What’s a function that has a vertical asymptote at x= -2, a horizontal axis at y= 3, and a hole at (4,2)?
vertical asymptote at x= -2
y = 1/(x+2)
horizontal asymptote at y = 3 ... degree top and bottom must be the same
y = 3x/(x+2)
A hole at (4,2) means that we're trying to divide by x-4, so
y = 3x(x-4) / (x+2)(x-4)
To find a function that satisfies the given conditions, we can use the properties of rational functions. A rational function is defined as the ratio of two polynomials, and it can have vertical asymptotes, horizontal axes, and holes at certain points.
Let's break down the given conditions one by one:
1. Vertical asymptote at x = -2: A vertical asymptote occurs when the denominator of the rational function becomes zero at a particular value of x. So, for our function, we need a factor in the denominator that cancels out with (x + 2) so that it becomes zero at x = -2. We can write the denominator as (x + 2).

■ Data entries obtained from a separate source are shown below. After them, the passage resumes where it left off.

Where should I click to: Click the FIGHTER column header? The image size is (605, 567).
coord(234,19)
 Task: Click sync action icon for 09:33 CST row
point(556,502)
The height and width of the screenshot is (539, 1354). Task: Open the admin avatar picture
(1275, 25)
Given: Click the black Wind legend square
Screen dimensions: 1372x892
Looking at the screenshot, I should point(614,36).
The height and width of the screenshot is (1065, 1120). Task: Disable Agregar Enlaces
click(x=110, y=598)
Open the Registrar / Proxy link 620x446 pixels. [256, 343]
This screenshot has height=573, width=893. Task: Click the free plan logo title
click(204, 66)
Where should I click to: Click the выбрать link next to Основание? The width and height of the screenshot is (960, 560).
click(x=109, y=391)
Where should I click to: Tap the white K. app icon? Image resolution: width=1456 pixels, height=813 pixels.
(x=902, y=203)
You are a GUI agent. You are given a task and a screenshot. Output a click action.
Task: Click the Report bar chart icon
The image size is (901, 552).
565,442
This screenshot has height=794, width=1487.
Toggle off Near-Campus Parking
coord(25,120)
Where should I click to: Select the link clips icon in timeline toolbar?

2. Horizontal axis at y = 3: A horizontal axis occurs when the degree of the numerator is less than or equal to the degree of the denominator. This means that the highest power of x in the numerator should be lower than or equal to the highest power of x in the denominator. To achieve this, we can consider the numerator as a constant (let's say 3) or a linear function of x (let's say mx).
3. Hole at (4, 2): A hole in the graph occurs when both the numerator and the denominator have a common factor that cancels out. To create a hole at (4, 2), we need a factor of (x - 4) in both the numerator and denominator. We can write it as (x - 4) in both the numerator and denominator.
Putting these conditions together, we can write the function as:
f(x) = (m(x - 4))/(x + 2)
The value of m will determine the slope of the linear function in the numerator. You can choose any value for m as long as it satisfies the conditions.
So, substituting the given conditions, the function could be, for example:
f(x) = (2(x - 4))/(x + 2)
or
f(x) = (-5(x - 4))/(x + 2)
Remember that there can be multiple correct answers based on the chosen values for m and other coefficients.